Provided material Block Start
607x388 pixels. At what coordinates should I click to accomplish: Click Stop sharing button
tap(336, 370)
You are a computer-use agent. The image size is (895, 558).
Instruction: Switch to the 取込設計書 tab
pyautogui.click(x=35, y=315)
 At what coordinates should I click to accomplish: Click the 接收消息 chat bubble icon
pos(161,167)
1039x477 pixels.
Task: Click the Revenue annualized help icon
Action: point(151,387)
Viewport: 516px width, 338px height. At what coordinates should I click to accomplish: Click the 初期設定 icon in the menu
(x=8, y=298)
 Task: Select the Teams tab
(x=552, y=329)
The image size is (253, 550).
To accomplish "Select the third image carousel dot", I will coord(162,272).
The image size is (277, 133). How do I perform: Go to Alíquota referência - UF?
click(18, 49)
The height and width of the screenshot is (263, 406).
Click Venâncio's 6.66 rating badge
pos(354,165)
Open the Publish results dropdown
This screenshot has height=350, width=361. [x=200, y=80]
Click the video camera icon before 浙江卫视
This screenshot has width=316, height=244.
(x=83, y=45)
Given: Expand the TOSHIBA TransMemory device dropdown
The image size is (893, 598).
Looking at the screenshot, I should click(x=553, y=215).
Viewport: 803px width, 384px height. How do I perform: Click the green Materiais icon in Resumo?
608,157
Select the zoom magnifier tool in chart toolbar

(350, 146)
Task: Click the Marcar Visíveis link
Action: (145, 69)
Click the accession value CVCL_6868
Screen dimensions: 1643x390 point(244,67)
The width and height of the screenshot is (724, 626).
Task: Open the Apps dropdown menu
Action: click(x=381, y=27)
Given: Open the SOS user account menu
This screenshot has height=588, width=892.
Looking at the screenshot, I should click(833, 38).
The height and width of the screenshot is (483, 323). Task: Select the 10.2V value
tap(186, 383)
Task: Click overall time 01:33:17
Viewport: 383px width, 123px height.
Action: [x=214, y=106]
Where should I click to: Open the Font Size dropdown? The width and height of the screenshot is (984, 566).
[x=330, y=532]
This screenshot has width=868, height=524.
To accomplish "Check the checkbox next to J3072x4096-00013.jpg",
Provided material Block End
== Aim of the task ==
The lines to set down, exactly and with both ends included, run from the one containing "Viewport: 383px width, 123px height." to the last line of the data above.

== Result of this exercise ==
Viewport: 383px width, 123px height.
Action: [x=214, y=106]
Where should I click to: Open the Font Size dropdown? The width and height of the screenshot is (984, 566).
[x=330, y=532]
This screenshot has width=868, height=524.
To accomplish "Check the checkbox next to J3072x4096-00013.jpg",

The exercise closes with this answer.